This is one of the most dramatic folio world maps from the Dutch "cartes-à-figures" period. The map is flanked with eight sovereigns on horseback in the upper border, ten pairs of male and female costume figures from European countries in the lower, and eighteen vignette views of cities, and with two inset Biblical scenes, and an elaborate title cartouche incorporating nine portraits, Ptolemy and eight famous mariners, including Columbus, Magellan and Drake.

This map first appeared in 1622. Following the death of his first wife, van den Keere was forced to sell many map plates. This map passed to Dirck Evertsen Lons, who reprinted it in the same year. Subsequently the plates passed to Janssonius who reprinted it in 1628 and 1632, as here. 

Condition Description
Restoration along several folds, Lower neatline and part of the printed image restored along the bottom, just entering printed image. A bit of facsimile near the S in Orbis in the title. Small area of blank margin replace.
Shirley 309.
Jan Jansson Biography

Jan Janssonius (also known as Johann or Jan Jansson or Janszoon) (1588-1664) was a renowned geographer and publisher of the seventeenth century, when the Dutch dominated map publishing in Europe. Born in Arnhem, Jan was first exposed to the trade via his father, who was also a bookseller and publisher. In 1612, Jan married the daughter of Jodocus Hondius, who was also a prominent mapmaker and seller. Jonssonius’ first maps date from 1616.

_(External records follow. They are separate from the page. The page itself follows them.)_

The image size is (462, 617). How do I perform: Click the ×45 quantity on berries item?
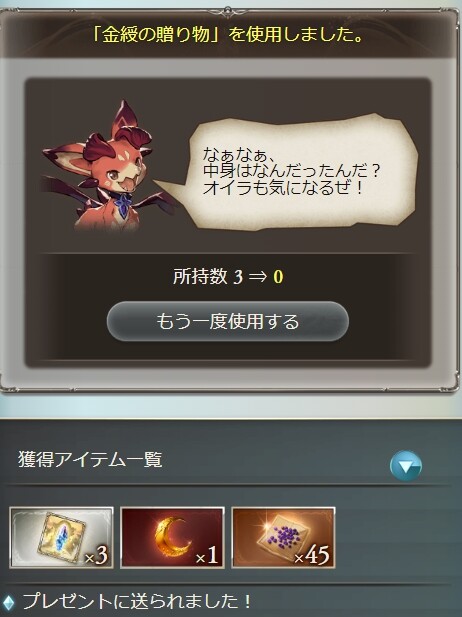(312, 556)
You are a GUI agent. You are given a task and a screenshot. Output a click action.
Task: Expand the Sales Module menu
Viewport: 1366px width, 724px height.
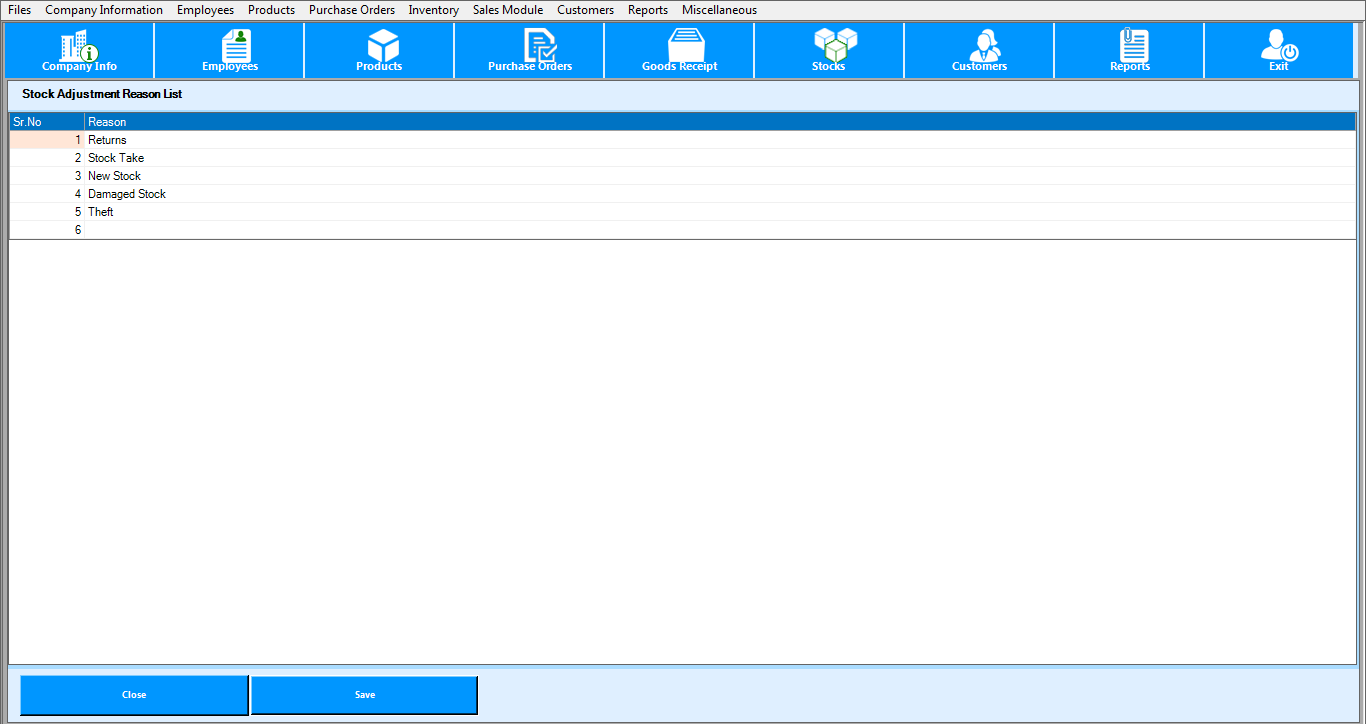[508, 10]
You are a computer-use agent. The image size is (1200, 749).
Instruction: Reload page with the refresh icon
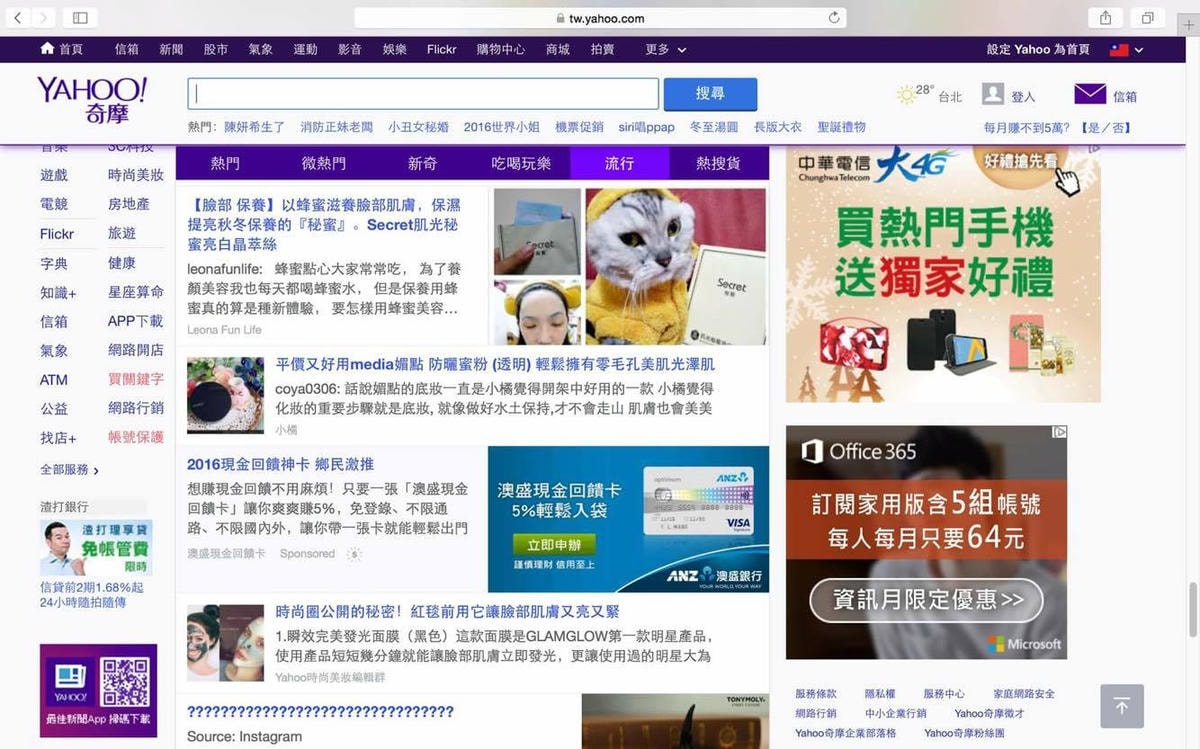point(834,18)
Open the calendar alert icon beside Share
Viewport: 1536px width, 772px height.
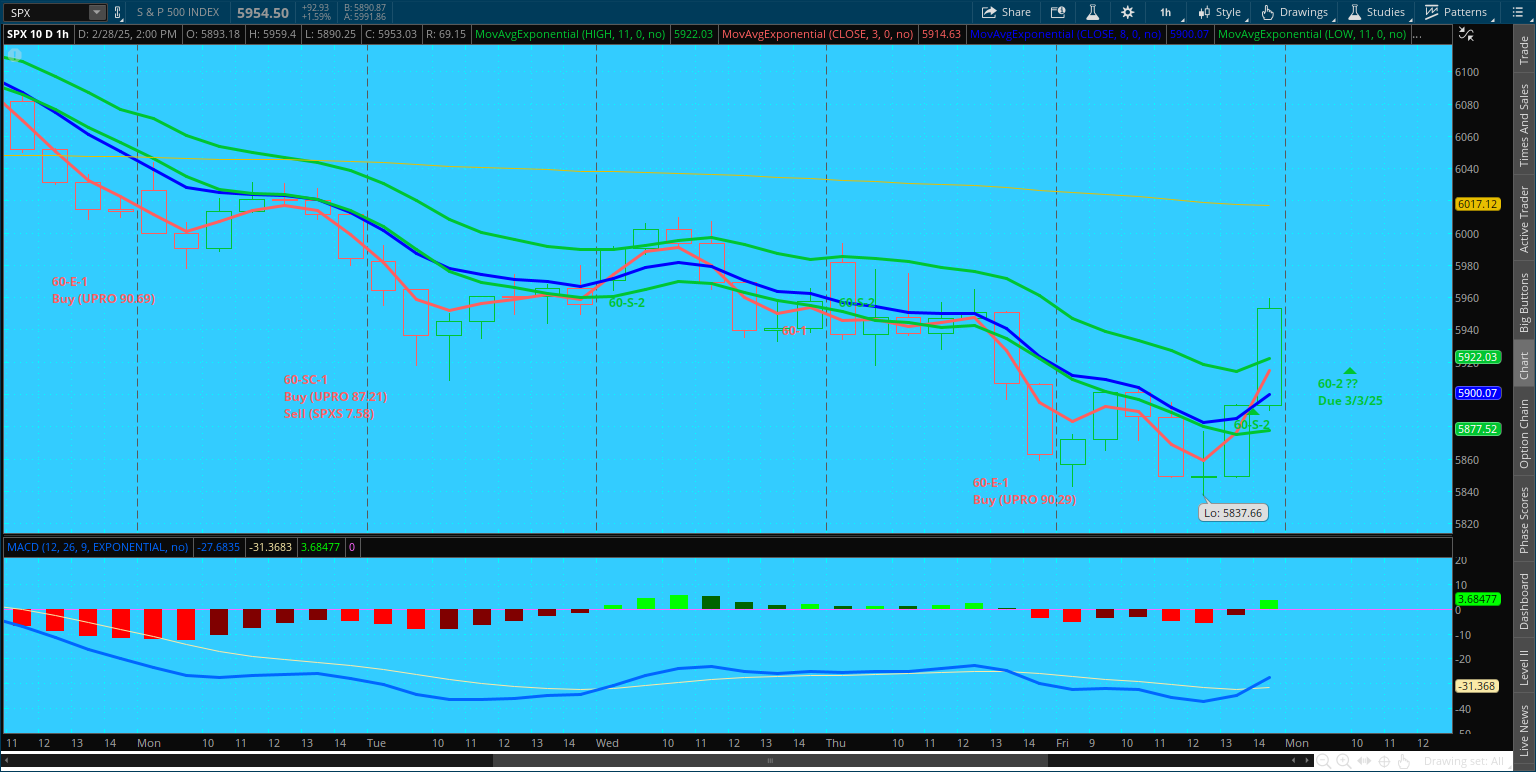point(1058,12)
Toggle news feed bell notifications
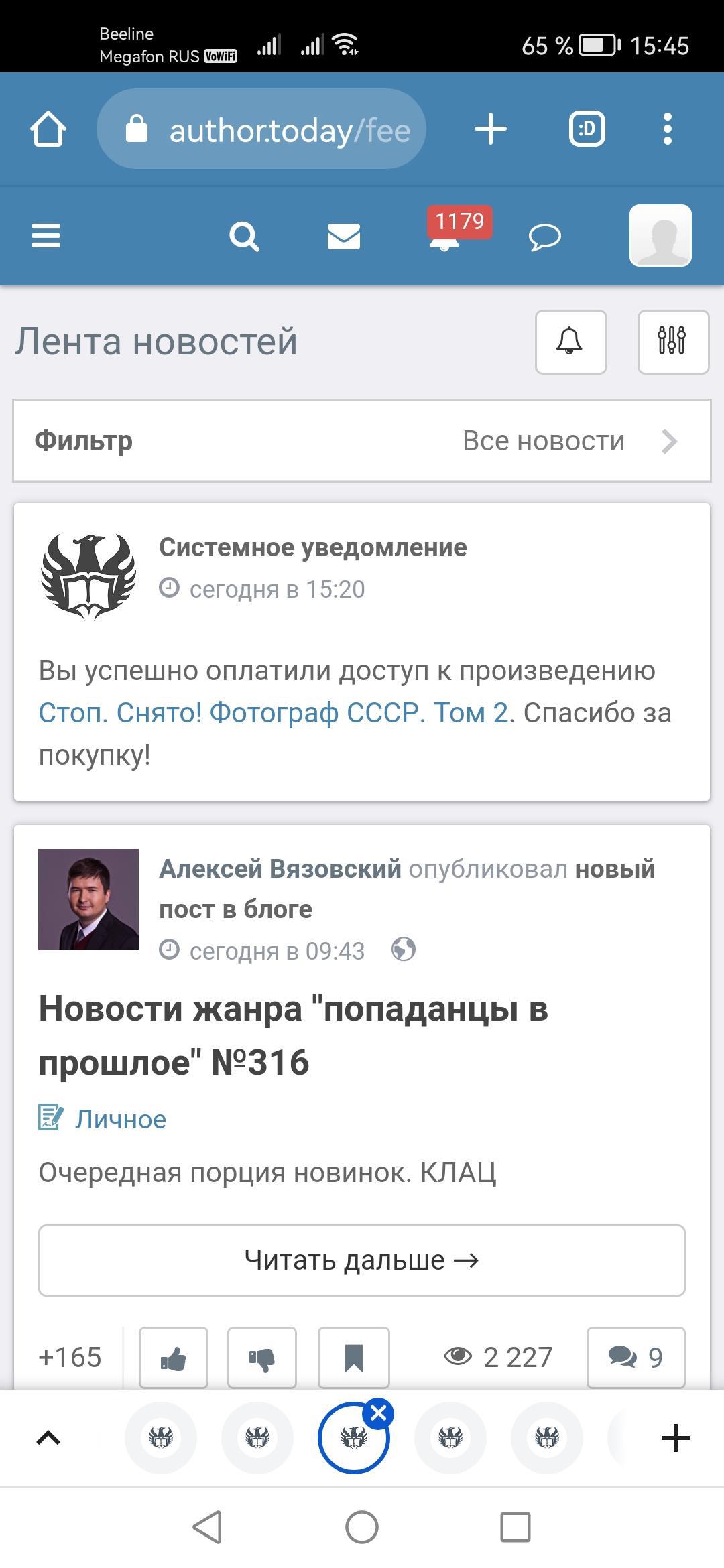Screen dimensions: 724x1568 tap(570, 342)
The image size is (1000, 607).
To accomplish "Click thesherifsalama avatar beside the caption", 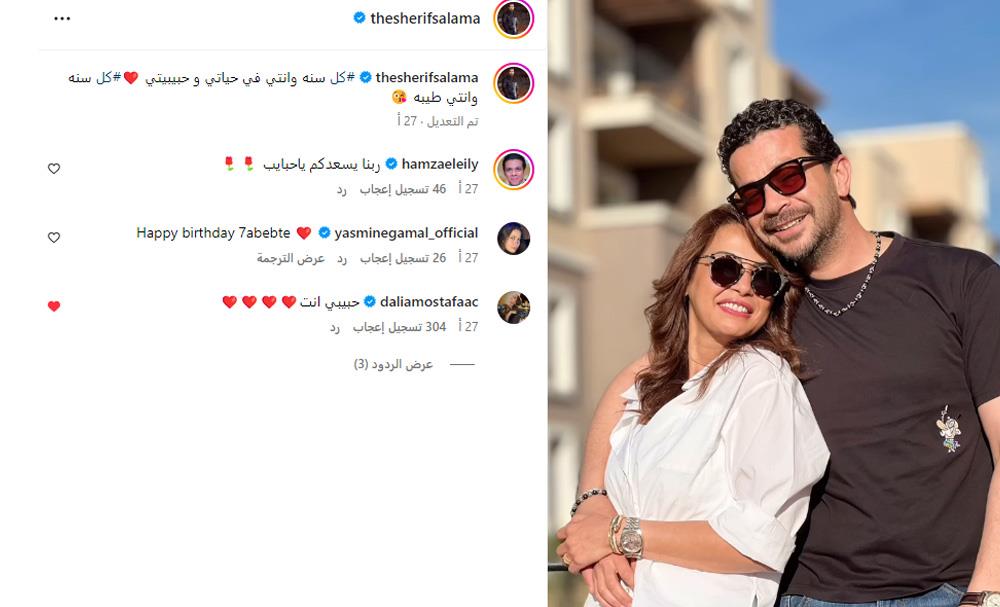I will 513,83.
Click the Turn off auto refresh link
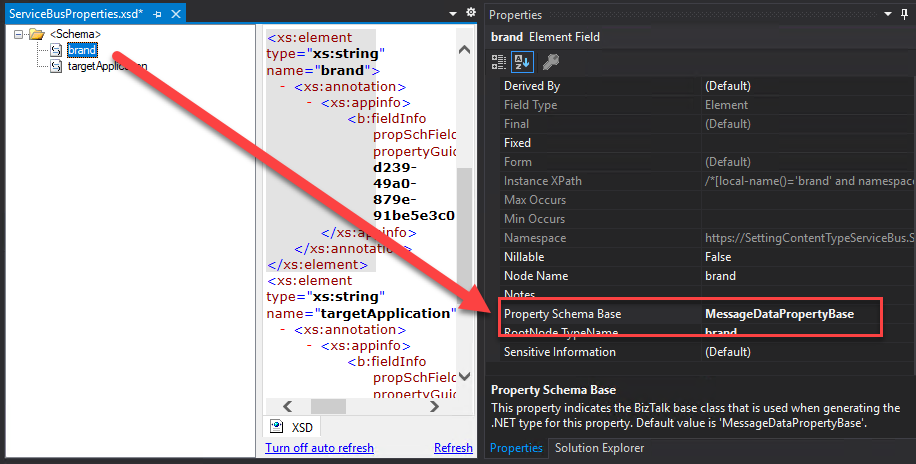Screen dimensions: 916x464 [319, 448]
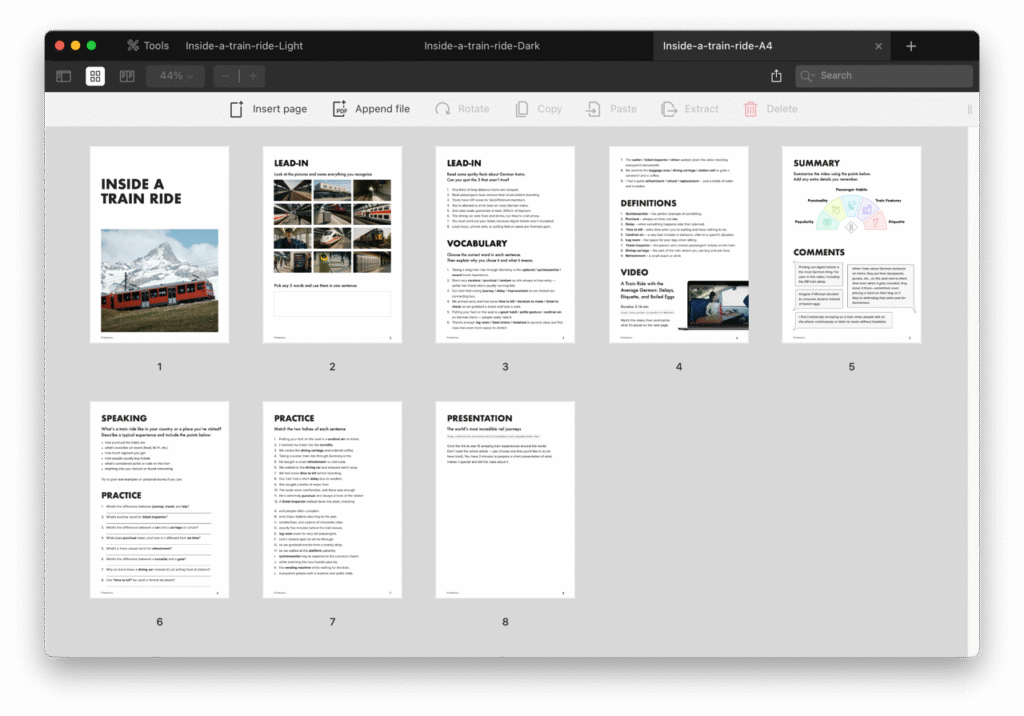Add a new tab with plus icon
Viewport: 1024px width, 716px height.
click(910, 46)
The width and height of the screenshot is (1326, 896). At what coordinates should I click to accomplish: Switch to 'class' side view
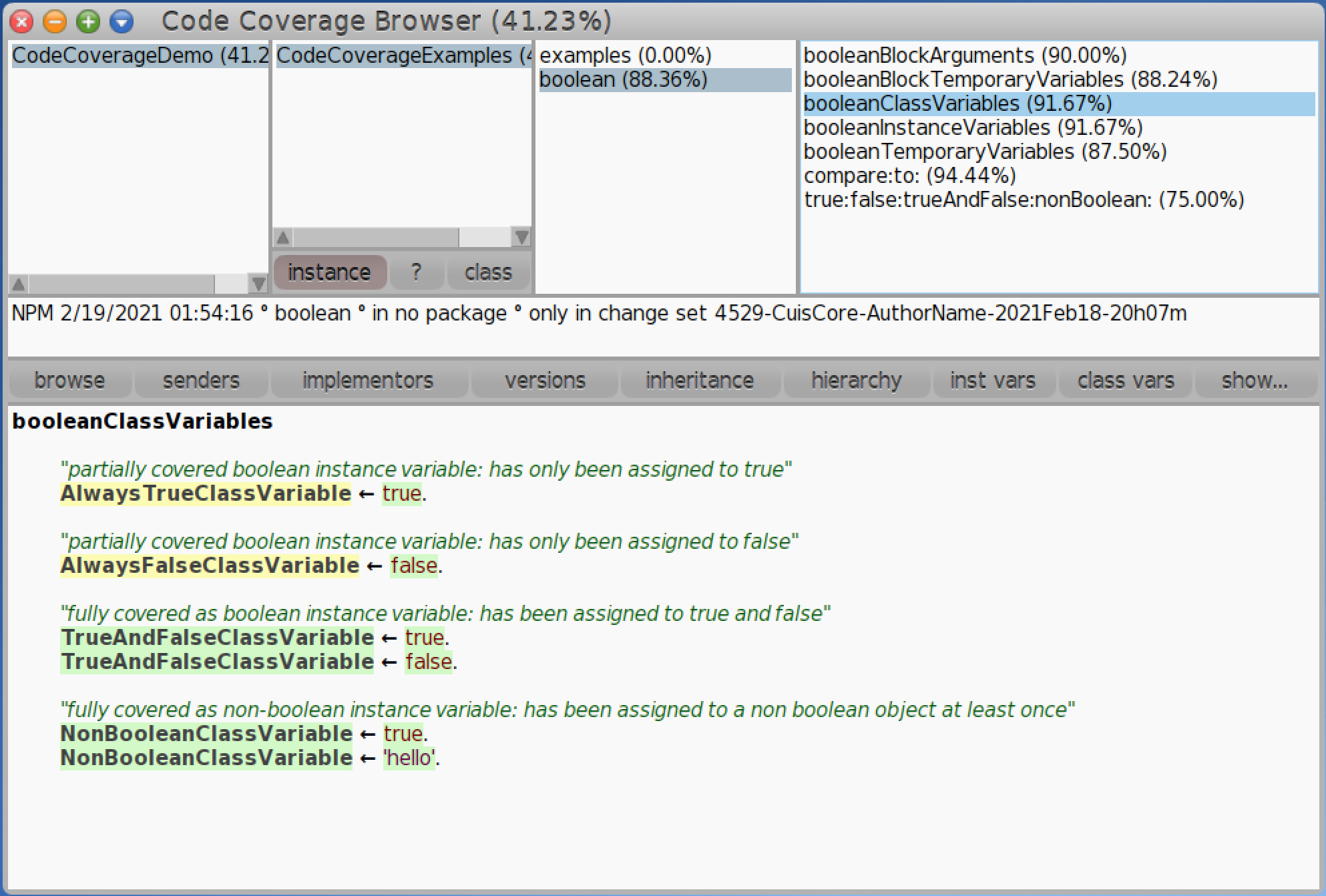tap(489, 272)
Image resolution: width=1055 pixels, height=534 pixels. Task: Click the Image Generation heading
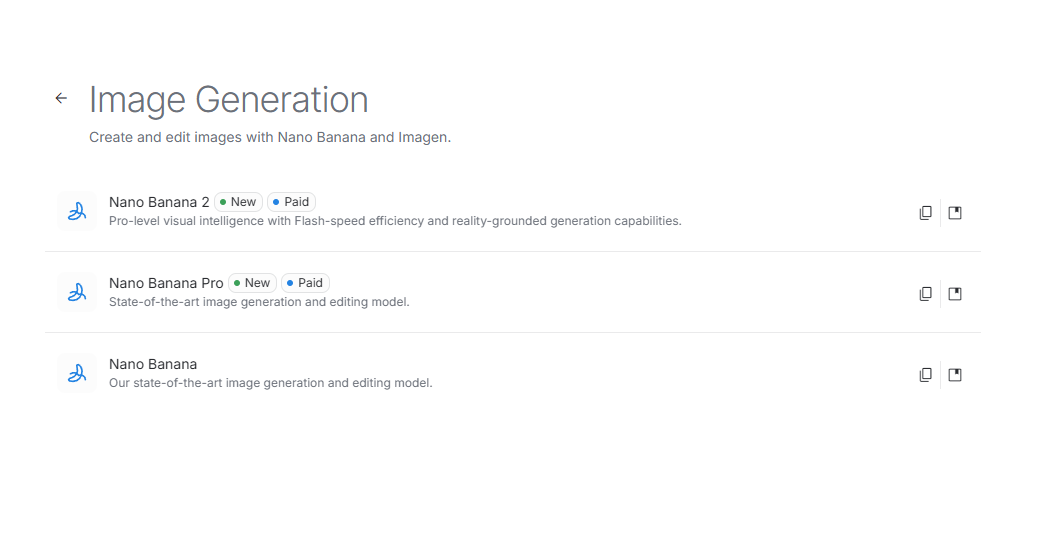tap(229, 100)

In the 1630s, Janssonius worked with his brother-in-law, Henricus Hondius. Their most successful venture was to reissue the Mercator-Hondius atlas. Jodocus Hondius had acquired the plates to the Mercator atlas, first published in 1595, and added 36 additional maps. After Hondius died in 1612, Henricus took over publication; Janssonius joined the venture in 1633. Eventually, the atlas was renamed the Atlas Novus and then the Atlas Major, by which time it had expanded to eleven volumes. Janssonius is also well known for his volume of English county maps, published in 1646.

Janssonius died in Amsterdam in 1664. His son-in-law, Johannes van Waesbergen, took over his business. Eventually, many of Janssonius’ plates were sold to Gerard Valck and Pieter Schenk, who added their names and continued to reissue the maps.